Your cage-staginess followed by second thoughts closely matches my thinking on this.

Constitutionally, from what I have studied, the North had the better of the argument. Southern secessionists argued then and argue still today that a state had the authority to leave the Union at any time, so long as a majority of citizens or the state legislature approved it. Common sense tells you that, if this were right, the federal government would have virtually no power or authority. The entire reason the Founding Fathers wrote the Constitution was that the existing Articles of Confederation were inadequate, and allowed individual states too much power and authority. Why would they have allowed a state to simply bug out whenever that state felt it was being put-upon by the federal government?

Google Andrew Jackson’s speech to the nation during the Nullification crisis, which I want to say happened in the 1830s. Jackson was the founder of the Democratic Party and he was a Southerner. As South Carolina tried to nullify a federal tariff they felt was too high, Jackson put the hammer down and defended federal authority and attacked the South Carolinians for violating the Constitution, and the Union which it represented. If you read Jackson’s speech it sounds very similar to what Union men were saying years later.

It’s not that secession is entirely illegal. It’s that secession needed to have the approval of the other states. What value is there to a marriage if one party can leave whenever they want, no questions asked? What value is there to church membership if, whenever I don’t like something, I can just up and leave?

The other relevant thing to say here is that the Civil War happened, in part, due to political fanaticism and belligerating on both sides. Beyond mere words, both sides were trying to use the power of government to get one over on the other side. Southern politicians approved of decisions like Dred Scott which actually did force Northern anti-slavery states to accept the morality and even the practice of slavery in their own borders. This was using the federal government to trump state’s rights.

The belligeration fueled paranoia on both sides.
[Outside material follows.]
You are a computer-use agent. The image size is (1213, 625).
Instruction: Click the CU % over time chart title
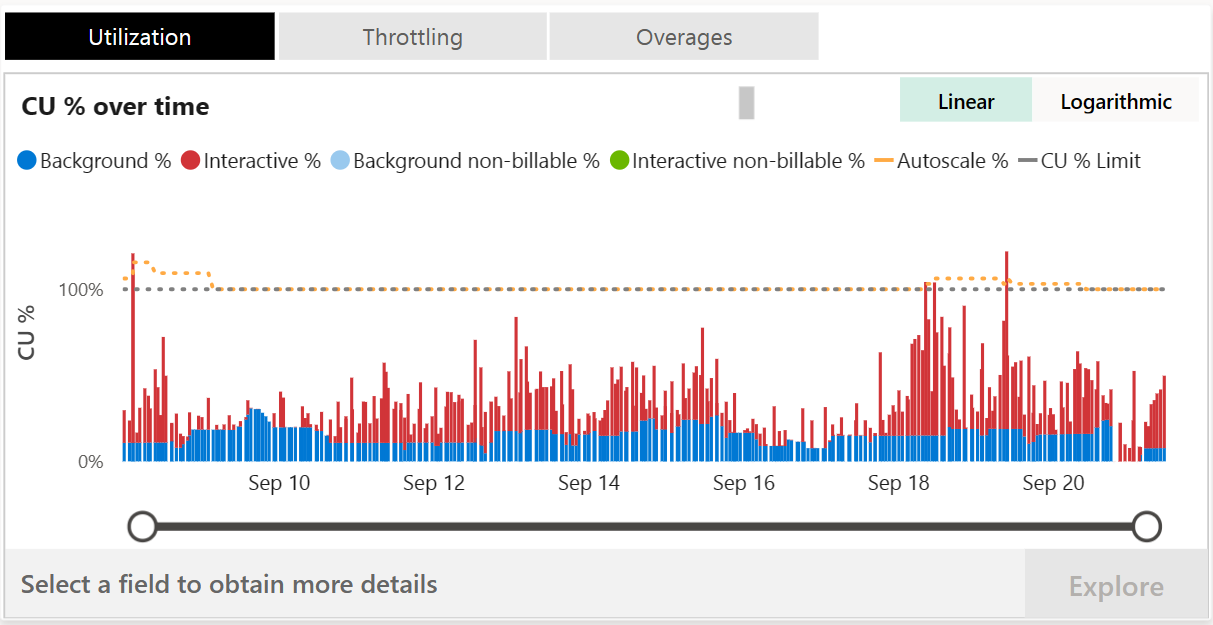pos(113,106)
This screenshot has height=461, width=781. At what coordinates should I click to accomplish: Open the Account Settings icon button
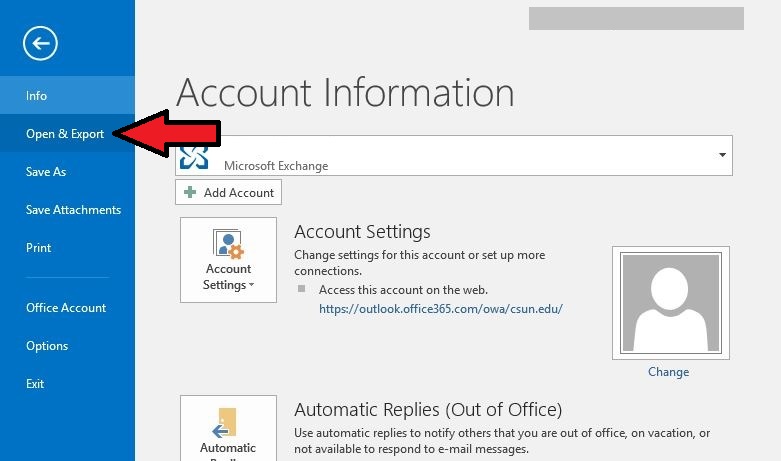click(x=228, y=259)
Southerners feared that Northerners were out to free all their slaves in an instant. Northerners feared that a threatening “slave power” was trying to take over their country, and even get their country into wars to protect and expand their system. Each side tried to see what it could get away with, and how the delicate compromises of the Founders could be stretched. Eventually, both sides realized the other one had far more resolve than they had figured. The miscalculation led to the most brutal war in our history.

It’s easy to see parallels to what is going on today, although I don’t think we today are actually on the brink of another civil war. But we do lack respect for authority, and we like to use belligerent political rhetoric.
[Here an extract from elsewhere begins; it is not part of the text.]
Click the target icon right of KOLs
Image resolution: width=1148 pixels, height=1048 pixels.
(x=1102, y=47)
Back to your OP, I do think there is much we can learn from Stonewall Jackson and Robert E. Lee. Note that Gen. Lee warned against secession before it happened, but once the decision was made, decided to fight with the men of his own state. Gen. Lee warned against the passions that were leading to war.

Northern agitation against slavery was wanting biblically. Go back to Pastor Spurgeon’s sermon the topic. If slavery is everywhere and always a great moral evil, what do we make of Abraham? The historical problem the South was facing did not have an easy solution; it is too easy for us to claim the moral high ground. It was of course quite hypocritical for Northern states which discriminated against free blacks to demand that Southern states immediately free their slaves and give the freed slaves full civil rights.

Millenarian politics which allow no compromise can get you in trouble. Living in a country full of sinners, we can hope to control sin, or perhaps even redirect it, but trying to eliminate it entirely is utopian and dangerous.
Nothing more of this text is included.